Of the lines listed below, return exactly those that run from the line containing "For every named target in this 311×2576" through the line containing "Статьи (29, 1753)", both included.

Start of Data for the task

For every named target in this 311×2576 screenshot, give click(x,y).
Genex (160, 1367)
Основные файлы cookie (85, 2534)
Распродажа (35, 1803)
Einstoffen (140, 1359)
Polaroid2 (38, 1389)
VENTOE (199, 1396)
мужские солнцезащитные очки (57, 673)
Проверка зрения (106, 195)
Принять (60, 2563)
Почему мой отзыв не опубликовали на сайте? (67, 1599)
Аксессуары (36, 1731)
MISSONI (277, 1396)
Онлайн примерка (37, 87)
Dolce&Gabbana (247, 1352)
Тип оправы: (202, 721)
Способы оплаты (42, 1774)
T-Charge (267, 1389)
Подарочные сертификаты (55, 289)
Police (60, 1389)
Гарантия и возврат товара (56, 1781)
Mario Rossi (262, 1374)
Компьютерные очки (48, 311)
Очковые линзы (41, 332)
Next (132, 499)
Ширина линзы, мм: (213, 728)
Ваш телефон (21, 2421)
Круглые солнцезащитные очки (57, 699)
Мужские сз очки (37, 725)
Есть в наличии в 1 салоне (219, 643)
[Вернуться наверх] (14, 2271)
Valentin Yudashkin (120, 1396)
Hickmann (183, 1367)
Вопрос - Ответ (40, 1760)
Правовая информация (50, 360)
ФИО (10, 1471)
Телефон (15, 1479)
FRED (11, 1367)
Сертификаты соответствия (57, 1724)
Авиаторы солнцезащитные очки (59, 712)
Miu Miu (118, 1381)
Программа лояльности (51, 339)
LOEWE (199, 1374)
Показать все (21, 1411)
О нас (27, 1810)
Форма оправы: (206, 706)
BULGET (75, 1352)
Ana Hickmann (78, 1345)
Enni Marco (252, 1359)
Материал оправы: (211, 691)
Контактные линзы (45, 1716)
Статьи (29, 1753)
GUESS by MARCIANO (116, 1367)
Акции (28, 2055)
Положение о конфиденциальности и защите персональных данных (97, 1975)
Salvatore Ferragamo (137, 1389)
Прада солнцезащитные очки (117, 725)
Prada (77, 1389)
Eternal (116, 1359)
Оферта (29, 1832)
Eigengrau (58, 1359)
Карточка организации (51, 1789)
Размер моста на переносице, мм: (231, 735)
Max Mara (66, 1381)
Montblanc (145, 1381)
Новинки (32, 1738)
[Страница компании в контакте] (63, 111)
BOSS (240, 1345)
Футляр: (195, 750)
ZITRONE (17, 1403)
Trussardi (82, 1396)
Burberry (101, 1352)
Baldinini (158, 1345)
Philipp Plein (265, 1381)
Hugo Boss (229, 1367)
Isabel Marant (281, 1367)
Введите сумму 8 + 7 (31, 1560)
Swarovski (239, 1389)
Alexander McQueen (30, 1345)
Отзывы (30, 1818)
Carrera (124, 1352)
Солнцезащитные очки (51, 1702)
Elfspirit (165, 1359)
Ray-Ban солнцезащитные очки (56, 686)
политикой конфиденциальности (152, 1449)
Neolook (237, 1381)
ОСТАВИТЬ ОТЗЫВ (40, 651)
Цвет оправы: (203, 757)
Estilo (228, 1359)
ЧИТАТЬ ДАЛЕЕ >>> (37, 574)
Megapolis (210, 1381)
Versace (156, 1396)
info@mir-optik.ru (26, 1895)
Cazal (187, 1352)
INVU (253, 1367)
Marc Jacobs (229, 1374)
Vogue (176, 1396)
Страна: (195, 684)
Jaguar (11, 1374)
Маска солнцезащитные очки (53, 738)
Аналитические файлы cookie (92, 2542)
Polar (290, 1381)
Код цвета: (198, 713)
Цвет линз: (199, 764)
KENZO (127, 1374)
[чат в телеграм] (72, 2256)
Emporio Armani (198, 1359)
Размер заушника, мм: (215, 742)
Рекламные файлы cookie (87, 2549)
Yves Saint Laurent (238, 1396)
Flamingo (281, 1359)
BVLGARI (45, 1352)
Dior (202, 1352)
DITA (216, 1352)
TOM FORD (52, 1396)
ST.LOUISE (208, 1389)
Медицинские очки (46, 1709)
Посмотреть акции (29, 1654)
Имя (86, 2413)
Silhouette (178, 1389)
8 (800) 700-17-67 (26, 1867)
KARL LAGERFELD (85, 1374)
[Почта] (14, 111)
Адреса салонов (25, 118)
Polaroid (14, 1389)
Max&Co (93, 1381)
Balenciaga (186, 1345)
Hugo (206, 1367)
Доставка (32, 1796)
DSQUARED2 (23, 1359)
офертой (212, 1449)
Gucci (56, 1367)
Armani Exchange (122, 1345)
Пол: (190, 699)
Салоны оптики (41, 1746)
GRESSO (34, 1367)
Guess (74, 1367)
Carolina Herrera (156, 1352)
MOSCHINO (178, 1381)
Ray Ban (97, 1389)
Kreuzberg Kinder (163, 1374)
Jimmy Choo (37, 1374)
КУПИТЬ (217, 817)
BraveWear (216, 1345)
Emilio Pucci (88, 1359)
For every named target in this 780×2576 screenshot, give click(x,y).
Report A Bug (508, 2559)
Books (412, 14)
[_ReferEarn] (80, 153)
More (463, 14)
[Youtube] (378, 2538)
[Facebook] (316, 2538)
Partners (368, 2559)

End of Data for the task
Start of Data for the task

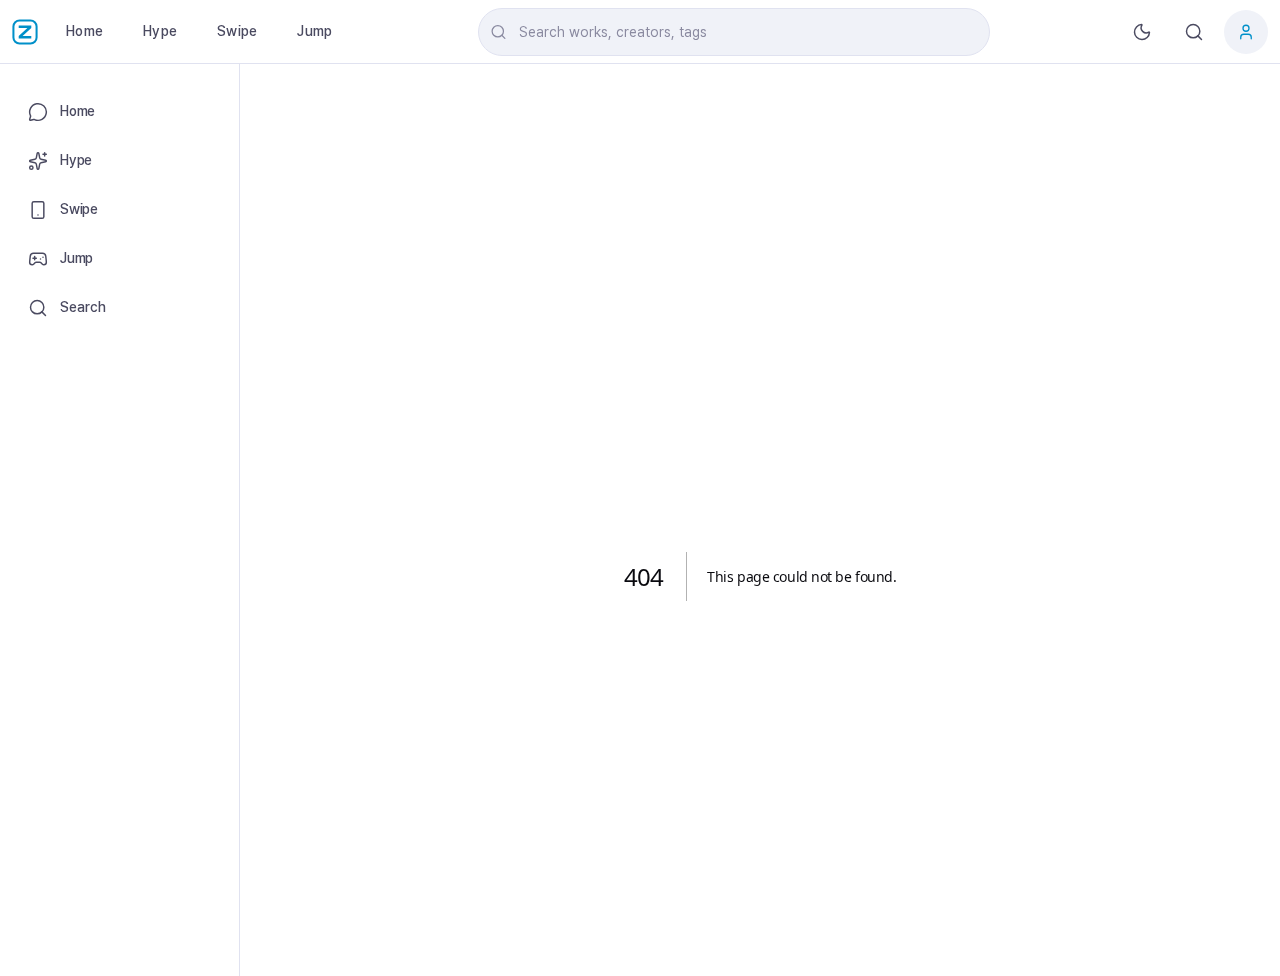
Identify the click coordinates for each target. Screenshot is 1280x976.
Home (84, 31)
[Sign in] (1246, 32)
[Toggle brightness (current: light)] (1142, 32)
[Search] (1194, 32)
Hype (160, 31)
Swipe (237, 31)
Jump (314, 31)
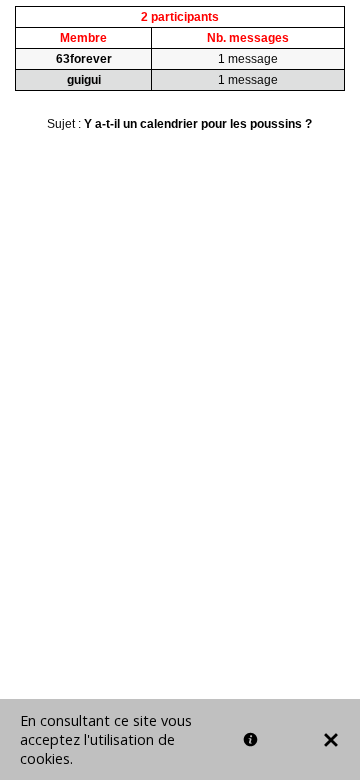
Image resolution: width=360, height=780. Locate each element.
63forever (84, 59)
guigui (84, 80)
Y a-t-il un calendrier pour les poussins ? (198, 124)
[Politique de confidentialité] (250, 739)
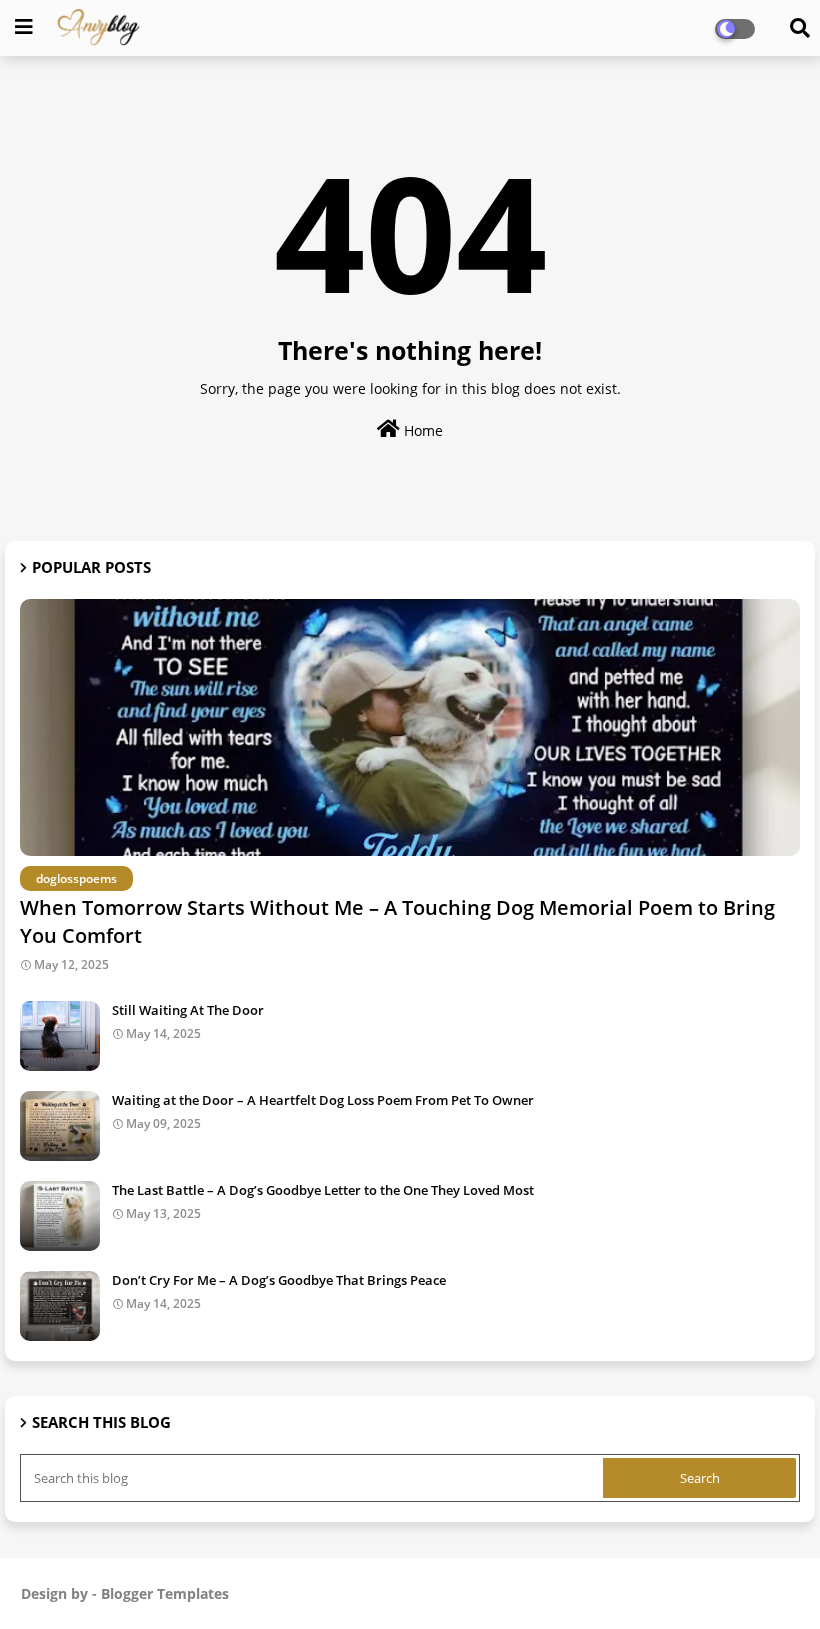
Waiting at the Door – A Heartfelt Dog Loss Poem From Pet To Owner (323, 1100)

End of Data for the task

* Exercise output *
For every named target in this 311×2576 screenshot, give click(x,y).
Genex (160, 1367)
Основные файлы cookie (85, 2534)
Распродажа (35, 1803)
Einstoffen (140, 1359)
Polaroid2 (38, 1389)
VENTOE (199, 1396)
мужские солнцезащитные очки (57, 673)
Проверка зрения (106, 195)
Принять (60, 2563)
Почему мой отзыв не опубликовали на сайте? (67, 1599)
Аксессуары (36, 1731)
MISSONI (277, 1396)
Онлайн примерка (37, 87)
Dolce&Gabbana (247, 1352)
Тип оправы: (202, 721)
Способы оплаты (42, 1774)
T-Charge (267, 1389)
Подарочные сертификаты (55, 289)
Police (60, 1389)
Гарантия и возврат товара (56, 1781)
Mario Rossi (262, 1374)
Компьютерные очки (48, 311)
Очковые линзы (41, 332)
Next (132, 499)
Ширина линзы, мм: (213, 728)
Ваш телефон (21, 2421)
Круглые солнцезащитные очки (57, 699)
Мужские сз очки (37, 725)
Есть в наличии в 1 салоне (219, 643)
[Вернуться наверх] (14, 2271)
Valentin Yudashkin (120, 1396)
Hickmann (183, 1367)
Вопрос - Ответ (40, 1760)
Правовая информация (50, 360)
ФИО (10, 1471)
Телефон (15, 1479)
FRED (11, 1367)
Сертификаты соответствия (57, 1724)
Авиаторы солнцезащитные очки (59, 712)
Miu Miu (118, 1381)
Программа лояльности (51, 339)
LOEWE (199, 1374)
Показать все (21, 1411)
О нас (27, 1810)
Форма оправы: (206, 706)
BULGET (75, 1352)
Ana Hickmann (78, 1345)
Enni Marco (252, 1359)
Материал оправы: (211, 691)
Контактные линзы (45, 1716)
Статьи (29, 1753)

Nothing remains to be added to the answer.